Technisch basierte der Prototyp auf dem Topmodell der 155er Baureihe, dem 155 Q4. Dieser bezog seine Plattform vom im Rallyesport sehr erfolgreichen Lancia Delta Integrale, allerdings mit einem Hinterachsdifferenzial aus Stahlguss anstelle von Aluminium, um die Gewichtsbalance ein wenig in Richtung Heck zu verschieben. Auch das zwei Liter große Vierzylinder-Turbotriebwerk stammte vom Delta, erhielt für den 155 GTA Stradale allerdings eine Überarbeitung nach Gruppe-N-Regularien inklusive Ladeluftkühler, Garrett-T3-Turbolader und einem elektronischen Multipoint-Einspritzsystem von Magnetti Marelli. Genaue Leistungsdaten gab man nicht bekannt, es dürften aber rund 200 PS gewesen sein.

Optisch orientierte man sich ein wenig am erfolgreichen DTM-Rennfahrzeug, das ebenfalls bei Abarth unter dem Entwicklungskürzel SE051 entstand. Beim Straßenfahrzeug (SE053) ging man jedoch nicht ganz so weit. Breitere Kotflügel, neu gestaltete Schürzen und Schwellerleisten sowie ein fest installierter Heckflügel machten den optischen Unterschied aus. Auf der Bologna Motor Show 1994 debütierte der Wagen erstmals öffentlich mit einem renntauglichen Interieur, also nur einem Sitzplatz und einem vollwertigen Überrollkäfig. Später wechselte man auf ein vollwertiges Interieur mit vier lederbezogenen Sitzen. Einzig das Sportlenkrad mit dünnen Speichen und die Mittelkonsole entsprechen nicht dem Serienzustand eines normalen 155. Insgesamt legte der Prototyp bis heute mehr als 40.000 Kilometer zurück, zu einer Serienfertigung kam es jedoch nicht.
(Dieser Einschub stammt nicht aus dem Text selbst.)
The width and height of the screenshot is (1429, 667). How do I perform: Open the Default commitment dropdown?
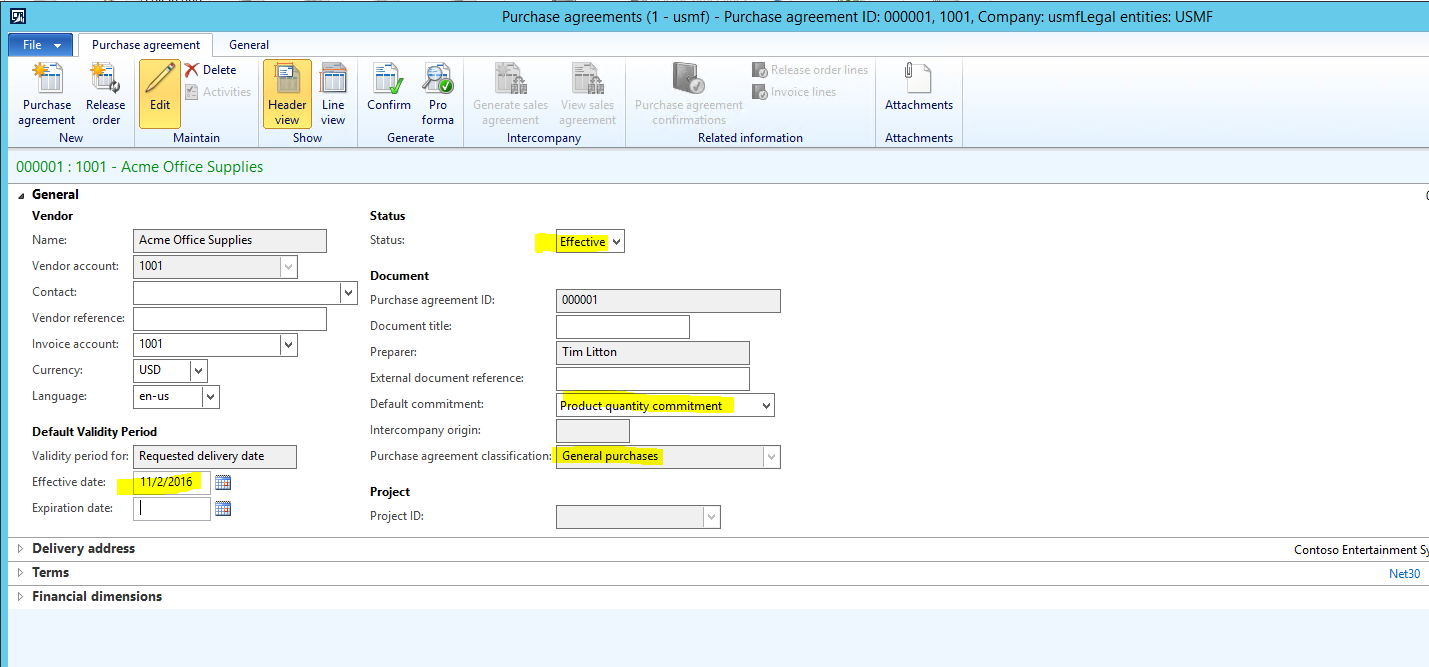click(766, 405)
Der Grund dafür ist vielfältig, liegt jedoch hauptsächlich darin, dass die Fiat-Vorstände lieber einen sportlichen V6-Motor unter der Haube gesehen hätten, um somit auch beim Antrieb an das DTM-Fahrzeug zu erinnern. Hinzu kamen relativ hohe vorherberechnete Kosten aufgrund der veränderten Karosserieteile, die eine zweite Fertigungslinie nötig gemacht hätten. Daher stoppte man das Projekt trotz bereits eingehender Vorbestellungen, die auch durch einen Einsatz des Prototypen als Medical Car beim Formel-1-Grand-Prix von Monza 1994 angefacht wurden. Das Fahrzeug landete in der Werkstatt des Fiat-Händlers und ehemaligen Rallyefahrers Tony Fassina in Mailand, wo es nach vier Jahren von einem seiner Freunde entdeckt und gekauft wurde. Anschließend gelangte der Wagen nach Deutschland und wurde erstmals offiziell für den Straßenverkehr zugelassen. Nach einer kurzen Episode in Monaco gelangte der 155 GTA Stradale 1999 zurück nach Italien und wechselte dort noch einmal seinen Halter. Nun bietet das Auktionshaus Bonhams dieses Unikat im Rahmen der jährlichen Auktion in Padua am 27. Oktober an. Als Zuschlagspreis werden 180.000,- bis 200.000,- € erwartet.